Cuando Morad se corrió, invitó a Mahdi a que entrara donde él había estado. Y éste no se lo pensó un momento. Los ojos de Maribel comenzaron a llenarse de lágrimas.
Los lobos comieron menos de lo que habían matado. Fue su instinto lo que les había llevado a matar la mitad del rebaño. Mientras comían, las demás ovejas se tranquilizaron a pocos pasos del banquete.
Mahdi terminó enseguida y dejó sitio para el siguiente. La blusita roja, desencajada, dejaba los pechos de Maribel al aire.
Cuando la manada estuvo satisfecha abandonó la majada.
Cuando los magrebíes se despacharon con Maribel, habiéndose corrido todos en su interior sin utilizar ningún tipo de protección, le tiraron el teléfono móvil junto al bolso. A pesar de que la pantalla estaba astillada, se veían varios mensajes pidiendo entre emoticonos que contara más.
Cuando Paco llegó a la majada, tras dejar su todoterreno a unos doscientos metros, iba preguntando por mensajería si ya había noticias en la prensa regional de la retención organizada el día anterior.
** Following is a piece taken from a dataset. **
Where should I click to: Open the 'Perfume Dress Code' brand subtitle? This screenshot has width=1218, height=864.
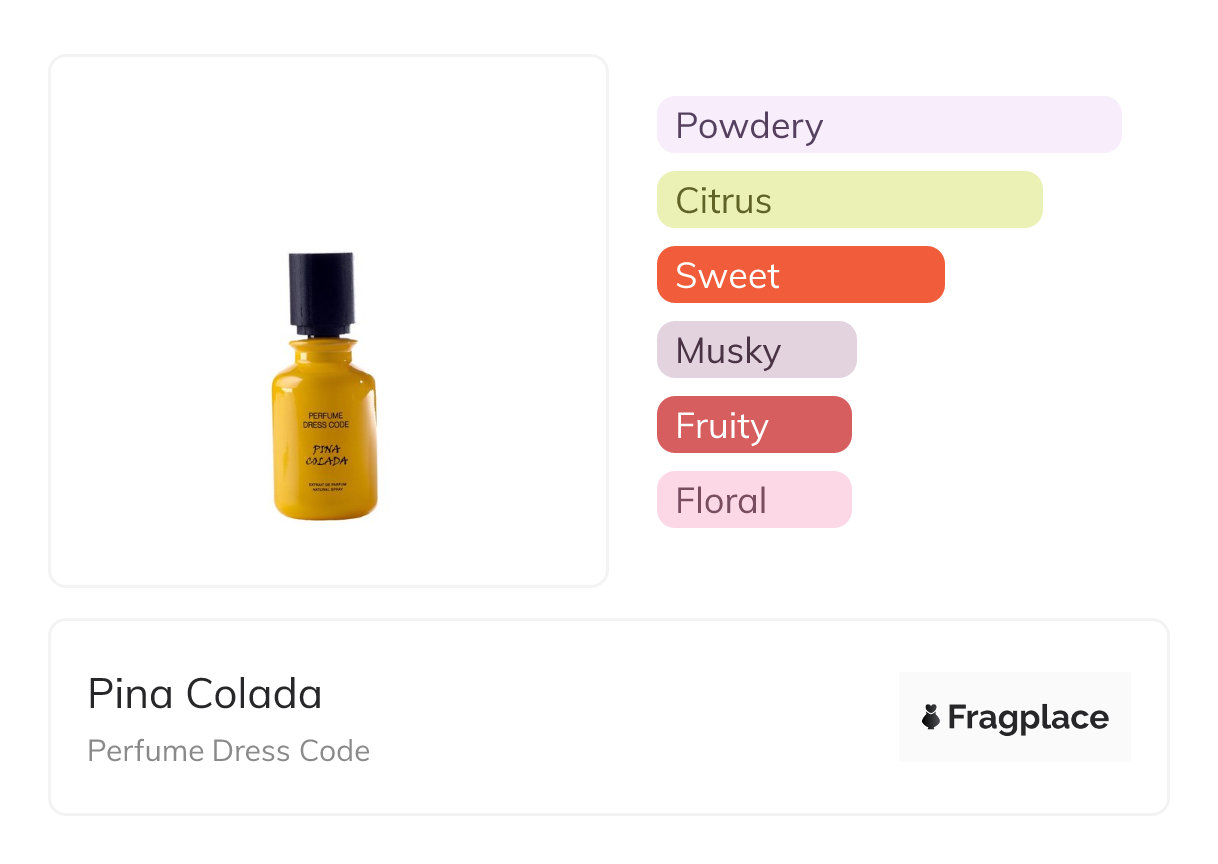(x=228, y=751)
Cuando vio la sarracina maldijo al lobo y a las autoridades, y enfadado, arrojó el teléfono al suelo, con tal suerte que golpeó en unas piedras y sólo se desportilló la pantalla, pero continuó funcionando. El mensaje en la pantalla le confirmaba que salían en la prensa regional.
Cuando Maribel acudió a la asociación feminista y contó su desdicha, las ilustres señoras feministas, tan andróginas como andrófobas, maldijeron a los hombres y a las autoridades por no velar por los derechos de la mujer. Derecho de poder llegar sola a casa a cualquier hora entre lobos.
Paco recogió el móvil, hizo fotos de la escabechina y las envió a los guardas de montaña. Tenía que seguir el protocolo para cobrar la indemnización por los daños ocasionados por el lobo en su rebaño.
A Maribel la recomendaron interponer denuncia para que identificara a los indeseables que la habían violado para que nunca, nunca más, otra joven tuviera que pasar por una cosa así.
Las ilustres señoras, muy indignadas, denunciaron la violación de M.I.S.A. en la prensa. Paco también envió fotos de sus reses muertas a la prensa. La maquinaria social que sólo se indigna cuando conoce hechos consumados estaba en marcha mientras Maribel y Paco lloraban por sus derechos no respetados.
Cuando la hecatombe que había sufrido el rebaño de Paco se publicó en la prensa digital, un simpático dejó un comentario: "En la vertiente sur de esa cordillera los pastores suben al puerto con tres mil ovejas y quince mastines. Por la noche las encierran y duermen arriba con ellas. No tienen ninguna pérdida". En la noticia de la violación de Maribel, el comentario de otro simpático fue borrado.